__What to work on__: Reproduce every entry below exactly, minus the pictures.

__Supplied data__:

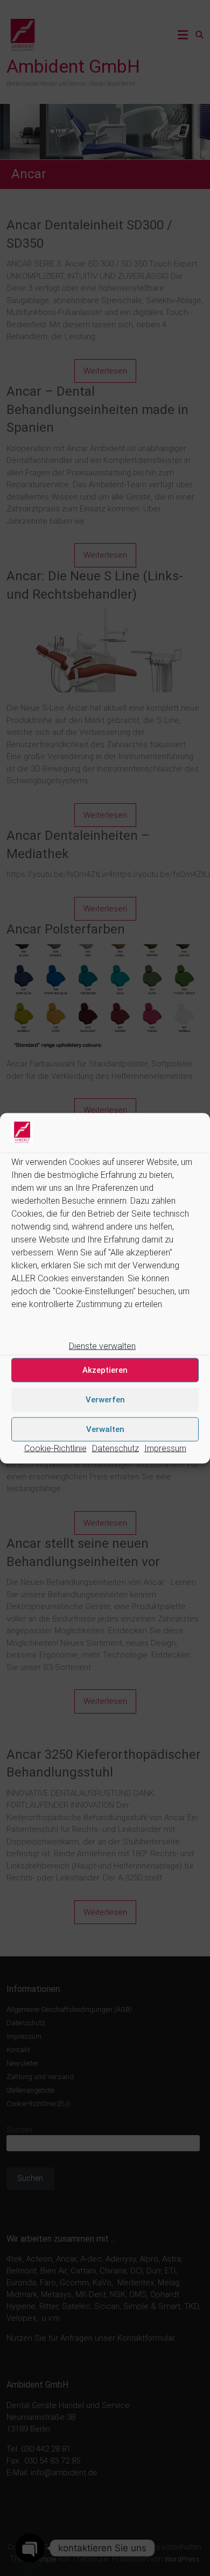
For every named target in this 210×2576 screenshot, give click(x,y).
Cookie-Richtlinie (55, 1448)
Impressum (165, 1448)
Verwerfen (105, 1400)
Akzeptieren (105, 1370)
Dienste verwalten (102, 1345)
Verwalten (105, 1429)
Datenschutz (115, 1448)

__Result of this task__:
For every named target in this 210×2576 screenshot, give click(x,y).
Cookie-Richtlinie (55, 1448)
Impressum (165, 1448)
Verwerfen (105, 1400)
Akzeptieren (105, 1370)
Dienste verwalten (102, 1345)
Verwalten (105, 1429)
Datenschutz (115, 1448)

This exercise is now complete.